The deluxe version of the record contains no fewer than 16 songs, most of which promote the reckless lifestyle of Ke$ha’s grunge-esque image. The artist has always had a penchant for crafting choruses, and “Warrior” continues this tradition with strong efforts like “Die Young” and “Dirty Love,” on the latter of which she outshines Iggy Pop with her bluesy rock ‘n’ roll wails. An interesting new addition to her repertoire is the inclusion of instrumental breakdowns reminiscent of Daft Punk and Justice. It is a technique that works on some songs, like the album’s eponymous track, but that falters on others, such as “Supernatural.”
Some things remain the same, like her trademark talky rapping style and heavy deployment of autotune.

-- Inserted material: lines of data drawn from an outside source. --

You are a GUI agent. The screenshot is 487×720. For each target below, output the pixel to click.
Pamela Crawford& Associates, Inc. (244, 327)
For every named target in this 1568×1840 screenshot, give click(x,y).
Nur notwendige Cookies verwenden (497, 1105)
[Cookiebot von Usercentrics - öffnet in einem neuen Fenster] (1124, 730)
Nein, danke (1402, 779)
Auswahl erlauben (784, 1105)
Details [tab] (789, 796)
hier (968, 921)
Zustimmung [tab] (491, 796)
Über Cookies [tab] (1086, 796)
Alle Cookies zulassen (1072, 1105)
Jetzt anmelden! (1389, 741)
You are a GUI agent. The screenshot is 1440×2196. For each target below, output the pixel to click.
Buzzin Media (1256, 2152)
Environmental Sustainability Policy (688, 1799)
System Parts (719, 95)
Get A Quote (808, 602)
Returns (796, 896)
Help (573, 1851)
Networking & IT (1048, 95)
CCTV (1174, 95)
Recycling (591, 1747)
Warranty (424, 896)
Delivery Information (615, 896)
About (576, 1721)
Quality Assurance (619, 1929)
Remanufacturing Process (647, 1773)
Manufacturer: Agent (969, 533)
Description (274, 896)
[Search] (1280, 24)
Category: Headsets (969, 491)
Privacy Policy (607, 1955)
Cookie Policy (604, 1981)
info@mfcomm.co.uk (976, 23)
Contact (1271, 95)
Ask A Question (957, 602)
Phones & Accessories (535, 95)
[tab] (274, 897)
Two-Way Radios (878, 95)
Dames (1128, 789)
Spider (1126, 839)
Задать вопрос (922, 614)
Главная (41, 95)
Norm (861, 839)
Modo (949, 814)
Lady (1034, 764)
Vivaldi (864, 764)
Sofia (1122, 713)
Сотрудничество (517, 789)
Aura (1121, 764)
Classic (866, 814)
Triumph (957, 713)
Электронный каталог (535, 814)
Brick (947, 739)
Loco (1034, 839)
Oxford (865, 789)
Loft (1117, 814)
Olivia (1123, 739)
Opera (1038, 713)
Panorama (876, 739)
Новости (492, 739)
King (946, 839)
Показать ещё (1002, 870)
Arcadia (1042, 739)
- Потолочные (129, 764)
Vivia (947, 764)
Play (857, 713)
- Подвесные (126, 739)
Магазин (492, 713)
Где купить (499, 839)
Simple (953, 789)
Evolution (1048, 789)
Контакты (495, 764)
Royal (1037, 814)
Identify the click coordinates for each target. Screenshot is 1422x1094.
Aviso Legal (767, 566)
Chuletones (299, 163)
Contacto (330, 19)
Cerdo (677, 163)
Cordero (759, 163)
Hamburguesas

However, several songs feature a more stripped-down, vulnerable Ke$ha, one who has removed her eye makeup and nose ring for the sake of melancholic ballads such as “Wonderland” and “Past Lives.” She steps away from her characteristic growling on “Love Into the Light,” which showcases a pleasantly introspective version of the grungy girl we love to hate. Lyrics like “I’m not a model, I’m not a saint/ I’m sorry but I am just not sorry ’cause I swear and ’cause I drink” make it a bit more rebellious and interesting than Ke$ha’s many other party songs.
The aesthetic differences between the album’s better songs, “Love Into The Light” and “Dirty Love,” indicate Ke$ha’s versatility as a singer and songwriter, as well as her ability to include numerous genres within her grunge-pop style. While “Warrior” lacks the distinctive punch of previous albums “Animal” and “Cannibal,” the record packs enough heat to keep fans satisfied until the next round.